Why Planning Matters

The centennial of the RPA – the Regional Plan Association – was celebrated last October with a stunning exhibition in Grand Central Terminal's Vanderbilt Hall and recognized in a session at the national conference of the Society of City and Regional Planning History (SACRPH). On January 31st at 6pm, The Skyscraper Museum will continue the discussion with a live panel – but online audience – that brings together the President of the RPA, Tom Wright, the designer and producer of the centennial exhibition "The Constant Future: A Century of the Regional Plan," James Sanders, FAIA, and urban and planning historian Robert Fishman, whose SACRPH conference paper, "How Planners Saved New York: The RPA's Second Regional Plan (1950-1970) and the Survival of Transit," has inspired our program. A video of Bob's illustrated talk will be shown at 5:30pm, 30 minutes before the live program. The video can be viewed anytime on the Museum's YouTube channel here. Also joining in the panel will be Lynne Sagalyn, Professor Emerita at the Columbia Business School, and Carol Willis, Director of The Skyscraper Museum.

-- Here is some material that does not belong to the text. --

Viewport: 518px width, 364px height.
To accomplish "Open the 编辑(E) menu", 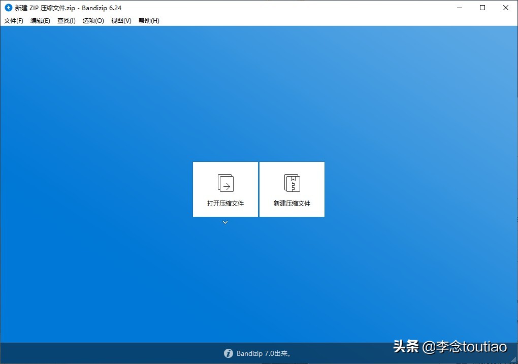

As Bob Fishman observes in his talk, the reputation and credibility of planners have suffered badly in the past decades, both in professional circles and in popular culture, where Robert Moses is a chief villain of stage and screen. The question he asks – "What role, if any, did regional planning play in maintaining New York's global ascendancy over the last century (1922-2022)?" – has a more positive outlook in both the exhibition "The Constant Future," and in Bob's lecture. Our live-panel program will explore some answers and open the floor for audience Q & A.